I’m testing a dasboard in my job that makes some parallel calls to the backend, I checked that in Chrome dev tools. Is it a bad idea to make those calls with http.asyncRequest, and put it in a Promise.all() method? Or do i do that in the “normal way” using http.get()?
I don’t know if it impacts in the metrics that I measure since Promise.all will return the results when all the promises got fulfilled or 1 got rejected.
Hey @gabbrieu
Welcome on the support forum I’ll do my best to try and help
From what you describe, I believe you should be perfectly fine using the http.asyncRequest
indeed. k6 collects samples and feeds metrics in a way that should be independent from the runtime (synchronous vs asynchronous).
I would suggest you give it a shot, and let us know how that worked out. If you experience further issues with it, I’ll be happy to help
Hey @oleiade,
Thank you for your greetings and answer, i’ll try it and let you know if i had a problem.
I have another question: if i use asyncRequest i will get any advantage or disadvantage in my tests?
I saw the use of Promise.race() in the examples to catch the first task to complete, but i’m asking in terms of speed or any kind of advantages, or maybe disavantages of using asyncRequest in my tests.
You’re very welcome
TL;DR: we don’t anticipate that asynchrnous code impact the performance of your script.
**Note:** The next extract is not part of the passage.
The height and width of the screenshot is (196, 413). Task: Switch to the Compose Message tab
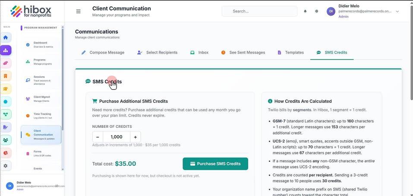coord(103,52)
That’s a good question, to which I don’t necessarily have a definite and universal answer to. I would tend to say the benefits are somewhat similar to what you observe in any other JavaScript runtime: making the long-living or IO heavy tasks non-blocking in a way that let’s the runtime do other things while waiting. Regarding the downsides I can’t really think of one on top of my head now that k6 supports the async/await
syntax.
It would be really hard to say if you would observe drastic performance impacts, because it really depends on the script you write. But in general, you should be on the safe side using asynchronous code; especially now that we support the async/await
syntax.
With k6 being a performance testing tool at its core, It should be somewhat easy to verify that assumption with your specific script. Run the script with synchronous code a couple of times, take note of the performance report (you might want to pay specific attention to the iteration duration for instance), do the same with its asynchronous counterpart, and compare.